According to Hibberd however, effective communication holds the key to banishing gossip, and whenever the council comes to a decision in the redundancy process, she is happy to share it with staff.
 
She explains: "Good communication is absolutely vital, the worst thing you can do is prolong the agony in situations such as this, as soon as you have made decisions about cuts, let people know exactly what they are and where they are going to impact."
 
"(Email)…should never be used to contact an individual employee with redundancy news."
And in an organisation of 14,000, where staff are dispersed across the county, communication can be a bit of a challenge, but technology can play its part on occasion.
 
"I found that email is a useful tool, especially when you want to get a message out very quickly; when we announced the job cuts we used email to make sure the message got out as many people as possible," adds Hibberd.
 
Though email can be a disastrous tool at times as well, and while Hibberd sees the advantages of sending group messages via email, she points out that it should never be used to contact an individual employee with redundancy news.
 
The redundancy impact
 
For Hibberd and the rest of the council HR team, the challenges do not stop at communication, and they have been forced to consider and plan the way that redundancies will impact on groups of employees, as well as the individuals losing their positions.
 
She explains that decisions must only be made once all workers have been considered, for example, losing a manager will have a direct impact on his or her PA.
 
"While it is all well and good cutting out roles and maintaining efficiency, it’s important to recognise the way in which other employees can be affected by one departure.
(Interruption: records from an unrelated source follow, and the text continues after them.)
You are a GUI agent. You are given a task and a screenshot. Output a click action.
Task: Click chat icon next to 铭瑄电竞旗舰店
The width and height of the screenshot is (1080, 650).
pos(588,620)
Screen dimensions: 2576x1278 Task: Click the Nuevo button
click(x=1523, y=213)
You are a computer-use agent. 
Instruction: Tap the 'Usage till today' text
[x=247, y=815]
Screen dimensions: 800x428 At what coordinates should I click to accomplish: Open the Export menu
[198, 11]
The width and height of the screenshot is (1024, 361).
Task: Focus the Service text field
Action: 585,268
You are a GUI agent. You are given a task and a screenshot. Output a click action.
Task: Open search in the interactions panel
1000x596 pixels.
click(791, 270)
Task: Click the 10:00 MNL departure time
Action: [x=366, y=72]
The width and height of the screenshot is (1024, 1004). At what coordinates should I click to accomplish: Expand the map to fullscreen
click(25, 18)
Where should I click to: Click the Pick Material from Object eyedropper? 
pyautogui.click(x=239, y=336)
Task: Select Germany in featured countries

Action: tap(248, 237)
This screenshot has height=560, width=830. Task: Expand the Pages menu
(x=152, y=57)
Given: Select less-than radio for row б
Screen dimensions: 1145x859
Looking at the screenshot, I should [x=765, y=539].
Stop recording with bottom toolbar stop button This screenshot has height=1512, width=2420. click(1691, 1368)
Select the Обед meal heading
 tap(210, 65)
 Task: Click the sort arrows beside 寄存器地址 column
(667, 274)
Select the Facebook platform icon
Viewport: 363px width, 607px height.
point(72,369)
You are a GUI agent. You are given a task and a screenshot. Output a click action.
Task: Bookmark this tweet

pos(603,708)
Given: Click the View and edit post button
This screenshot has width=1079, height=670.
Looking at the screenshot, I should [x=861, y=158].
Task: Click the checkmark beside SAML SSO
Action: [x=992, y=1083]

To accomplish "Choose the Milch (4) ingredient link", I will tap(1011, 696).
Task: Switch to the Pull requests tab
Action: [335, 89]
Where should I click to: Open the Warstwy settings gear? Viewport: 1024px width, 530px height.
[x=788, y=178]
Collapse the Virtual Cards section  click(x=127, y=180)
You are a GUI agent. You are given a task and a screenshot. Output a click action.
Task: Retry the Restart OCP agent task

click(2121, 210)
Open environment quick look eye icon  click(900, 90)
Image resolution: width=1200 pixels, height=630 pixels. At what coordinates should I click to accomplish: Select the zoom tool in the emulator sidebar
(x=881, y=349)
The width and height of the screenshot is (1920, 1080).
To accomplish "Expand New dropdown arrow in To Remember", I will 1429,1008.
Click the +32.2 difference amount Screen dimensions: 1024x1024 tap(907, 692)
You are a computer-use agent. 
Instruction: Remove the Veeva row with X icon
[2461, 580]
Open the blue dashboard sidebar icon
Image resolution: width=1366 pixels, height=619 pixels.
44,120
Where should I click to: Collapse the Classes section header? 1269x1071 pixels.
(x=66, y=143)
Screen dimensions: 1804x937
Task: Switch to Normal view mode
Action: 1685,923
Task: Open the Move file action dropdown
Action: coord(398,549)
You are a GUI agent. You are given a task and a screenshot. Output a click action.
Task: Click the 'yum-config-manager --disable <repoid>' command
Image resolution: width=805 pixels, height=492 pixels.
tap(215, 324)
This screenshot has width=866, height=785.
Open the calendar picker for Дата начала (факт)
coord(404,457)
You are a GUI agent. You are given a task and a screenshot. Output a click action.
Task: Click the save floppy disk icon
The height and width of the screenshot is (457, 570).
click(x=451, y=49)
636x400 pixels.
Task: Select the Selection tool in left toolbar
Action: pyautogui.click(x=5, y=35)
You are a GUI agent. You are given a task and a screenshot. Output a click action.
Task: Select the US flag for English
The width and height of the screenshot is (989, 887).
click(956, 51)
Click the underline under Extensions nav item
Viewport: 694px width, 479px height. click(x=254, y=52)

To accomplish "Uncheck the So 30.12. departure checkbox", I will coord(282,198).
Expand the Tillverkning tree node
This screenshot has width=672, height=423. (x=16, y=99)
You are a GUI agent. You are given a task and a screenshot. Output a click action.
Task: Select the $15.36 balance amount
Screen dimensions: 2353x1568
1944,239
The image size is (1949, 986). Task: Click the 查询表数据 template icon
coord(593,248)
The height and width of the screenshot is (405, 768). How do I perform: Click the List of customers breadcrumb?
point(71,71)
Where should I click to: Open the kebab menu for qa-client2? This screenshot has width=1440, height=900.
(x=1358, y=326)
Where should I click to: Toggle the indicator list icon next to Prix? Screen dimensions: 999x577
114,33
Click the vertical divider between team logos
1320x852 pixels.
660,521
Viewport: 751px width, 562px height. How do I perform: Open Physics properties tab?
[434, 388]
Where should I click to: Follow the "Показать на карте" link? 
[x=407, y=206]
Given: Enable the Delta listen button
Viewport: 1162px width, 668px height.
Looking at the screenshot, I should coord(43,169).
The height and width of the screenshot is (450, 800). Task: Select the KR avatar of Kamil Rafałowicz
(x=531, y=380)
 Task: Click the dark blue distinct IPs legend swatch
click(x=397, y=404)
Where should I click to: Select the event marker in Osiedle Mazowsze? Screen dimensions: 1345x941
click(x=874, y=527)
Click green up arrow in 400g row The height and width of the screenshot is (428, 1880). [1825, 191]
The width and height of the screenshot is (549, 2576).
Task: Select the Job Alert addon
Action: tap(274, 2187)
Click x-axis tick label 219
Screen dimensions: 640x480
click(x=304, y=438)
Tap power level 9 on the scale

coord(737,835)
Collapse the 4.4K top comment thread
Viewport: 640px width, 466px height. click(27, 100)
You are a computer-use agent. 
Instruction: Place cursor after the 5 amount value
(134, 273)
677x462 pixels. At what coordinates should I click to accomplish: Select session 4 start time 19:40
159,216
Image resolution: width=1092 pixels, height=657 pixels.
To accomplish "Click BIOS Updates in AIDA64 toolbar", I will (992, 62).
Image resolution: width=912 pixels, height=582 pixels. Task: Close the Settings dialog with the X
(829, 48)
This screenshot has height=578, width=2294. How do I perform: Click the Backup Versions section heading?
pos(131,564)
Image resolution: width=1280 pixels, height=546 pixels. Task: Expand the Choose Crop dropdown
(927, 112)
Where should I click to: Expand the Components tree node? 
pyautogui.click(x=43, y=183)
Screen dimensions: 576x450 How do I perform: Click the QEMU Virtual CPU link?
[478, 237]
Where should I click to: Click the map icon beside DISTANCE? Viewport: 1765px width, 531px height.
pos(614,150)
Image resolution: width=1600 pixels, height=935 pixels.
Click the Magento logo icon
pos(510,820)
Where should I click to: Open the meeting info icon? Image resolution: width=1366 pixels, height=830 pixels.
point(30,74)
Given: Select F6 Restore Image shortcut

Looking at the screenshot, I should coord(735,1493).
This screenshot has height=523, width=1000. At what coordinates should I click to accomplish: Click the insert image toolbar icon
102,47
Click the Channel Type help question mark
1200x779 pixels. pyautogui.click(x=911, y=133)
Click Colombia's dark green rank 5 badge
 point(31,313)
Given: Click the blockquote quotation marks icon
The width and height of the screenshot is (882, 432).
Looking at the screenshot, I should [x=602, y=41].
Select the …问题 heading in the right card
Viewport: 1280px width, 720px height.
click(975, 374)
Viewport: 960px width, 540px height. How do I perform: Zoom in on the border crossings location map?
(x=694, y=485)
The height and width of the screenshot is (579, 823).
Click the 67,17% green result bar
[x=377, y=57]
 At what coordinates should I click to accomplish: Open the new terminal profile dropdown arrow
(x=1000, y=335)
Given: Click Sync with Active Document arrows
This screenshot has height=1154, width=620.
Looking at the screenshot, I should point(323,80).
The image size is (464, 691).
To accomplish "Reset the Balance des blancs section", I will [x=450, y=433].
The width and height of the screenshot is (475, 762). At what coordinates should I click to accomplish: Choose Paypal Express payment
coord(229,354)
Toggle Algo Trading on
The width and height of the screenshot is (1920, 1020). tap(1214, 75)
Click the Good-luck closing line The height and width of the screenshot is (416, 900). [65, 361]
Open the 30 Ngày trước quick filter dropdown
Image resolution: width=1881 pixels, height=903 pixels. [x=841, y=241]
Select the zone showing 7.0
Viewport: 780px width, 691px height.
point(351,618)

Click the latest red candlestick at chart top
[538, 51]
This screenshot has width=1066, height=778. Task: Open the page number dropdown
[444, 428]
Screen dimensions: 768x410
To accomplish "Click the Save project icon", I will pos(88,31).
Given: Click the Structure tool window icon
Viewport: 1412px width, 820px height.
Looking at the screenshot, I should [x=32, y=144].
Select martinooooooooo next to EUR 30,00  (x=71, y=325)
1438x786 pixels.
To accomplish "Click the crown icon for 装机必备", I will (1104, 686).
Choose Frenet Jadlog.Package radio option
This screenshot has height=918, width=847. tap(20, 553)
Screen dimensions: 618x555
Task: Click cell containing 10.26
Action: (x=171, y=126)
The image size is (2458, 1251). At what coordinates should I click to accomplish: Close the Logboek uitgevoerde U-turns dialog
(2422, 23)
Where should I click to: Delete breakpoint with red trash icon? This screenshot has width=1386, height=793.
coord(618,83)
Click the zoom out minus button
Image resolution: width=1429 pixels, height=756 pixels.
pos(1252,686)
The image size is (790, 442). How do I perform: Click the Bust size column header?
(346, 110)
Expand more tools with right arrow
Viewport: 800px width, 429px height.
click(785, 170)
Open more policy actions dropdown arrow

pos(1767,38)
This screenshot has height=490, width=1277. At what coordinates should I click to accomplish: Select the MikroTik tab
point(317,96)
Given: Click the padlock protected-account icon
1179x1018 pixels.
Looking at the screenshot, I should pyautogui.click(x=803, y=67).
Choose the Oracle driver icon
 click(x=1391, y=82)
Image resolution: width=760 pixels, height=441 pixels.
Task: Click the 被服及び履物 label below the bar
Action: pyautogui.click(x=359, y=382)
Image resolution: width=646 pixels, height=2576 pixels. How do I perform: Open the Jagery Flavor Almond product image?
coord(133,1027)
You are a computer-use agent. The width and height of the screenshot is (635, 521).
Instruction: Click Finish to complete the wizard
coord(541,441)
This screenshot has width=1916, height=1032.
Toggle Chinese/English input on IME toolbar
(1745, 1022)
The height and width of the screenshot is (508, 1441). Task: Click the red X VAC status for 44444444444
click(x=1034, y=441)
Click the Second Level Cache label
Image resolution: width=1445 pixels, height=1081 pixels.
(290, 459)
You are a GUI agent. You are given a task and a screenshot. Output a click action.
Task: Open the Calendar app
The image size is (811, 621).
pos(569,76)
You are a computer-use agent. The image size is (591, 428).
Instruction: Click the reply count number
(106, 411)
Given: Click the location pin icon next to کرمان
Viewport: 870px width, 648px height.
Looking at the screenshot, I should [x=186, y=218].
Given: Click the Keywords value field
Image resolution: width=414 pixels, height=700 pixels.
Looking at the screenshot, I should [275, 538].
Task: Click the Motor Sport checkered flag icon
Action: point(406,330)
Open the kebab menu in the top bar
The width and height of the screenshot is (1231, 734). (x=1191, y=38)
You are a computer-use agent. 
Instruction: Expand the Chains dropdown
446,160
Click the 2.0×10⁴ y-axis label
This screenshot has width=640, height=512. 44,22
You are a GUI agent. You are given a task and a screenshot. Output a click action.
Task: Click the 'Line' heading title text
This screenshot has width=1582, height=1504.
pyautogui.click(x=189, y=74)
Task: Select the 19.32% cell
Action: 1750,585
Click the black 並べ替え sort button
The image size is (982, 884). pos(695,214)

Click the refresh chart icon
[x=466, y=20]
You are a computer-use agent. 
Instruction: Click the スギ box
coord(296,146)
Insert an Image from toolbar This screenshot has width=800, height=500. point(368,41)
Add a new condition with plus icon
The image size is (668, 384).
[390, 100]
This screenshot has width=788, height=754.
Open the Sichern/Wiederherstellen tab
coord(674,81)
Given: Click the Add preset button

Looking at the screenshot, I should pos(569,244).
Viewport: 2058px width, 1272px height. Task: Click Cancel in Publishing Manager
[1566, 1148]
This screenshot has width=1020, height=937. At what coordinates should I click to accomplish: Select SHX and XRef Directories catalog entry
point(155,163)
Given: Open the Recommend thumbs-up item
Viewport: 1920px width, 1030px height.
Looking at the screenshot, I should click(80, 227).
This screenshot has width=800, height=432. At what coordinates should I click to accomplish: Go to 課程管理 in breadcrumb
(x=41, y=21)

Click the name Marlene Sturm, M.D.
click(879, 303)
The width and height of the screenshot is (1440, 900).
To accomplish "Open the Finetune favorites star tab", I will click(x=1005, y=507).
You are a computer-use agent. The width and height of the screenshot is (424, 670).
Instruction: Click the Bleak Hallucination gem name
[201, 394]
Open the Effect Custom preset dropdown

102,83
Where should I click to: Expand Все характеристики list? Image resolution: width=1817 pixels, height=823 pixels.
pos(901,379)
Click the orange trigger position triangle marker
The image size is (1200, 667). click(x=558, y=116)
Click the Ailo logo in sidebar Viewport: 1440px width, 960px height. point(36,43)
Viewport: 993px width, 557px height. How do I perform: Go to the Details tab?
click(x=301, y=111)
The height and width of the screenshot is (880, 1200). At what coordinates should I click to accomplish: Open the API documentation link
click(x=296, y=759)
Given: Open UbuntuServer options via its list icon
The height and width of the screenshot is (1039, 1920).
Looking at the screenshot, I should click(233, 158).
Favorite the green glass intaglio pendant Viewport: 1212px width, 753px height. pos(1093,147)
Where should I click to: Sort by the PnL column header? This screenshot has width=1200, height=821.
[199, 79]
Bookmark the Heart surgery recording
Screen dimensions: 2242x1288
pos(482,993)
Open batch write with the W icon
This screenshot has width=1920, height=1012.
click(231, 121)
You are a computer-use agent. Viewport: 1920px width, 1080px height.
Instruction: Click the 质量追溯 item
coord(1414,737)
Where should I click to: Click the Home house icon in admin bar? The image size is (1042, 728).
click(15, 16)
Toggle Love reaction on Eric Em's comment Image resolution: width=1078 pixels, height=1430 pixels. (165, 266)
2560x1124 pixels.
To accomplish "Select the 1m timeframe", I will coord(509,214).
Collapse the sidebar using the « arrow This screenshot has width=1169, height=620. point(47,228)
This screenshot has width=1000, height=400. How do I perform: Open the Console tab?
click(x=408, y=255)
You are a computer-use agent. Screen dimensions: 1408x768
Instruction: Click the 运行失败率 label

It is easy to look at cuts in isolation but you need to look at the consequences for all the people affected by decisions made within the organisation," advises Hibberd.
 

Clearly there will never be a ‘one size fits all’ approach to managing a redundancy process, but Buckinghamshire County Council has attempted to fit in some key criteria, including long-term planning, open communication and careful consideration of staff.
  

Dealing with redundancies

  1. Apply strategy – carefully plan the areas of the business you want to target, prioritise areas that are vital or where you have the strongest market share.

  2. Communicate with staff – reduce the likelihood of gossip and rumour by keeping employees informed with the progress of the redundancy programme.

  3. Consider actions – a redundancy can effect more than just one person, consider who else could be impacted if someone leaves, be prepared to manage them as well.

  4. Take the long-term approach – unless absolutely necessary, organisations should avoid a quick redundancy programme, instead time should be allocated for strategic planning.

One Response

  1. Consultation is the key

    As someone who has represented thousands of union members against their local authority employer the vital watchword is consultation. This must be done at the beginning, the middle and the end. My advice is not to attempt redundancy of any nature without a lawyer holding your hand. The process is incredibly complex!